Saturday, November 3, 2012

An update to Smashingline: web feeds

I added a new feature to my "internet property" Smashingline. You can now get updates when new race results are posted through a news reader like Google Reader. Web feeds are commonly known as "RSS" and are represented by a icon (technically RSS is a specific type of web feed and Smashingline uses Atom syndication).

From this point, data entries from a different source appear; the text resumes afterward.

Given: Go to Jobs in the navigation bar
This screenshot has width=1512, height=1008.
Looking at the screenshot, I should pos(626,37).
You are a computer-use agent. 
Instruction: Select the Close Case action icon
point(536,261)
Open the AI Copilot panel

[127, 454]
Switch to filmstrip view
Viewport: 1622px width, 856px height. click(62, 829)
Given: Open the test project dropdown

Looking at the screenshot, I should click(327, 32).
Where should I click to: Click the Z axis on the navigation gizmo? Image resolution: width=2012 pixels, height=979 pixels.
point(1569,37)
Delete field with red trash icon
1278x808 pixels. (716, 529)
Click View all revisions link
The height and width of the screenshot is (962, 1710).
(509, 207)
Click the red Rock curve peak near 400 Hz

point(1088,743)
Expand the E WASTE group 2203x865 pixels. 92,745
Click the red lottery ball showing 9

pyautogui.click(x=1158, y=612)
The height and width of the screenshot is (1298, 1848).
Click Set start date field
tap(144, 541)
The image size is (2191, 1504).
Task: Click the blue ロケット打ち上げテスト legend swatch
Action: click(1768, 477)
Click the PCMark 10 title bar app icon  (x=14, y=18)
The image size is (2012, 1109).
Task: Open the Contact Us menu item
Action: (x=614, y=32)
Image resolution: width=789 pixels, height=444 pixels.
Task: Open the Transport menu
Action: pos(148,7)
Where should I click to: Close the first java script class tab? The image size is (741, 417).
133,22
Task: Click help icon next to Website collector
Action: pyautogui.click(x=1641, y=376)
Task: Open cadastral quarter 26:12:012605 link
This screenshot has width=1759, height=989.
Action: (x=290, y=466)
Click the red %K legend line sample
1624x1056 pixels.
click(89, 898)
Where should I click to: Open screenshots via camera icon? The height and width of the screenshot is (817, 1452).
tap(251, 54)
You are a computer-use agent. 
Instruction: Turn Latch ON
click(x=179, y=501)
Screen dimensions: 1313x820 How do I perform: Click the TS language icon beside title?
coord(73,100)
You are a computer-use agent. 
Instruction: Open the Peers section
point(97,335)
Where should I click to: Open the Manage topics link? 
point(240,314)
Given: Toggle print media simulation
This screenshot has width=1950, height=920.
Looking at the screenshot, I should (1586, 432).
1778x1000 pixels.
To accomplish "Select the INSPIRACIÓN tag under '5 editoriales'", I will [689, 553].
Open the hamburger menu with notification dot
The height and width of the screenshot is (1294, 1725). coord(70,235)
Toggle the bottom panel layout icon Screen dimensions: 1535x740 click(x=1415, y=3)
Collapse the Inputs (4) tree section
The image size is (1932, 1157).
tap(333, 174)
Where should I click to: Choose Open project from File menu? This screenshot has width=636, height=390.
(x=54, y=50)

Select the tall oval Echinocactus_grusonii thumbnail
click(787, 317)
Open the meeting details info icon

Previously new race results were announced through Facebook and Twitter I added RSS because of changes made by Facebook to how items appear on people's "News Feed," you know the thing that used to be called your "Wall." If you used Facebook years ago you know that all your friends' posts used to appear there. When "Facebook Fan Pages" were added you could "become a fan" and all the page's posts also appeared on your Wall. Eventually Facebook changed "Wall" to "News Feed," those "Facebook Fan Pages" became "Facebook Pages," and instead of being a fan of a page you now "Like" them. But most crucially Facebook also decided that users were getting too many posts for them to peruse so they created "EdgeRank" which is an algorithm that attempts to filter incoming posts and only show the "most relevant" ones on a person's News Feed.

Since then Facebook has tinkered with EdgeRank attempting to find the optimal mix of posts you actually care about versus advertising. This tinkering has only accelerated since Facebook's IPO. This past September Facebook announced "promoted posts" where the poster pays to increase the likelihood that their post will appear in a News Feed. The converse is that if you don't pay your posts are less likely to be seen. The most insidious part of all this is that when people "Like" a Facebook Page most of them probably believe that they will get all of the posts from the page. Most of us thought that Like was analogous to "Follow" on Twitter, unfortunately that's not so and Facebook user's are probably not getting information from organizations they are interested in.

Since Smashingline does not make money I will not be paying to promote posts (in fact I have to pay Google every month for resource usage on their App Engine platform). RSS web feeds, a pre-Facebook part of the internet, are the solution to this problem. RSS takes away the power Facebook currently has over what information people see and puts it in the hands of people and the organizations they have a relationship with. It has been suggested that Twitter and Google+ are alternatives but they both have the same problem: ultimately another entity decides what information you get. With RSS there is no gatekeeper between a person and the information they are interested in.

There are a variety of news readers freely available. Google Reader is probably the most well-known. It is very easy to add a news feed to Google Reader and after that you won't miss information from web pages you're interested in. And if you have a web site or blog you should be sure that web feeds are enabled for it, your readers will thank you.